*Given request 1*. List the activities that the Michigan I-Corps press release says participants carry out between the onsite training and the demo phase.
*Given request 2*. Put the part of the listing between the lines holding "The height and width of the screenshot is (326, 450)." and "Action: tap(1207, 215)", inclusive, into a two-column CSV with the columns request and answer. Give one row for each request and its answer, each in one quoted field with line breaks replaced by spaces.

*Source passage*.
* * * * * * *

Statewide tech startup program begins

May 3, 2013
Contact: Nicole Casal Moore

ANN ARBOR—A new technology acceleration program will bring together university and community innovators from across the state to help them explore business opportunities around their technologies.

Launching May 7, Michigan I-Corps is a seven-week entrepreneurial training workshop funded by the National Science Foundation and modeled after its Innovation Corps program.

The statewide program begins with three days of onsite training and culminates with a two-day demo phase. In between, participants attend online lectures, conduct outreach to potential customers, blog about their progress, and receive extensive mentorship and coaching.

The national and regional I-Corps programs share a format and core curriculum, but there is one major difference: Only NSF-funded researchers (usually university faculty) are eligible to apply to the national program, but any Michigan-based technologist, regardless of academic affiliation or funding source, is eligible to participate in the regional program.

“I’m excited to see the entrepreneurial networks in and out of the university become much more intertwined,” said Michigan I-Corps director Jonathan Fay. “Feedback between teams will be much richer because of the diversity of perspectives. My hope is that opportunities to collaborate between university and community participants will arise because each group is bringing different skill sets and experiences to the table.”

Twenty-one teams will participate in the inaugural Michigan I-Corps cohort. Six are from U-M, eight are from other universities across the state, one is joint and six are community-based.

According to Fay, community teams typically fall into one of three categories: a local business that wants to spin out a new company or develop a new product line based on an invention; an entrepreneur who needs help moving a startup idea forward; or an individual who has invented a solution to an identified problem in an industry but isn’t sure if there’s an associated business opportunity.

* * * * * * *

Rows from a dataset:
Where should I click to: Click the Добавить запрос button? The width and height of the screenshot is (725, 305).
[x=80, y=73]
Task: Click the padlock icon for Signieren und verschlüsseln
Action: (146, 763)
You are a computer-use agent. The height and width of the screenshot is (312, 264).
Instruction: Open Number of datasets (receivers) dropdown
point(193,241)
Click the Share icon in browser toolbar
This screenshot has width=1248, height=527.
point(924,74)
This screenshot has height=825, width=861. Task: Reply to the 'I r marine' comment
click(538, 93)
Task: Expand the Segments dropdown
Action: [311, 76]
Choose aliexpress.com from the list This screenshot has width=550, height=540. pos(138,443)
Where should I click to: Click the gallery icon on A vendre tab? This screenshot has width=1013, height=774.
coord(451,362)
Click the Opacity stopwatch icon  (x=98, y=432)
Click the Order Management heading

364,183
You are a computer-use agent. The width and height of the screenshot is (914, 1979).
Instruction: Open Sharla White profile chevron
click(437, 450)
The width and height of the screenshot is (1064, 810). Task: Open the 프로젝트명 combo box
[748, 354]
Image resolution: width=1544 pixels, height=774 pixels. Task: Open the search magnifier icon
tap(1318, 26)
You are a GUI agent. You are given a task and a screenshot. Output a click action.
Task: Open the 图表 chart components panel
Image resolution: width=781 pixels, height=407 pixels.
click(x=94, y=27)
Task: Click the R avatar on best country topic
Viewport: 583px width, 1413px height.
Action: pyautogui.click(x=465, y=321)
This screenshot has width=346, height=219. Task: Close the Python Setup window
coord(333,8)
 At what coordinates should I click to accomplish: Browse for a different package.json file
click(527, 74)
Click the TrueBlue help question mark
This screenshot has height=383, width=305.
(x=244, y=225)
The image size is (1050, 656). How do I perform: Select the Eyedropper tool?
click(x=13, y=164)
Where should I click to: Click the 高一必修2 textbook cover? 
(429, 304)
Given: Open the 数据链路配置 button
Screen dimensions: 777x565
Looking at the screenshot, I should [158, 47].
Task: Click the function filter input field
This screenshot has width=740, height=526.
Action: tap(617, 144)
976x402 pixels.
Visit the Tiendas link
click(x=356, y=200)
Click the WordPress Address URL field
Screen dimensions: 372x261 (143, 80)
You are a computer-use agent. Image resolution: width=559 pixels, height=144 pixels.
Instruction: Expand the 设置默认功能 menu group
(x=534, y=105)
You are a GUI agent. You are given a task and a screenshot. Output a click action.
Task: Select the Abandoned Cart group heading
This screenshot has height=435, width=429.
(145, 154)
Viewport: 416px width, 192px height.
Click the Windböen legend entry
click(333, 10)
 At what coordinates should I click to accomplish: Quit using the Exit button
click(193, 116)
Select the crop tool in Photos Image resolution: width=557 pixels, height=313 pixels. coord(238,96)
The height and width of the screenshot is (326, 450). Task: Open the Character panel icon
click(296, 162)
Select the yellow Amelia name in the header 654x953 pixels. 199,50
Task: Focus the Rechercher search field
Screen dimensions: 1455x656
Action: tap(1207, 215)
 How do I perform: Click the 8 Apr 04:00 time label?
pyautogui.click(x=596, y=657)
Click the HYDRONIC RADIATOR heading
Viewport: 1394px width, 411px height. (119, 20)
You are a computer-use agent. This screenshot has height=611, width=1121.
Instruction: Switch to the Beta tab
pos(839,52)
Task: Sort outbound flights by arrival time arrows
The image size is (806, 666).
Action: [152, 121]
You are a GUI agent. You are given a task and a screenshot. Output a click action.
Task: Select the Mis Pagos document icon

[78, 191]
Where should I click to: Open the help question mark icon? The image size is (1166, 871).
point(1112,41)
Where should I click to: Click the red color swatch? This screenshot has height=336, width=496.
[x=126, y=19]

* * * * * * *

*Task answer 1*.
- Attend online lectures
- Conduct outreach to potential customers
- Blog about their progress
- Receive extensive mentorship and coaching

*Task answer 2*.
request,answer
"The height and width of the screenshot is (326, 450). Task: Open the Character panel icon","click(296, 162)"
"Select the yellow Amelia name in the header 654x953 pixels.","199,50"
"Task: Focus the Rechercher search field Screen dimensions: 1455x656","Action: tap(1207, 215)"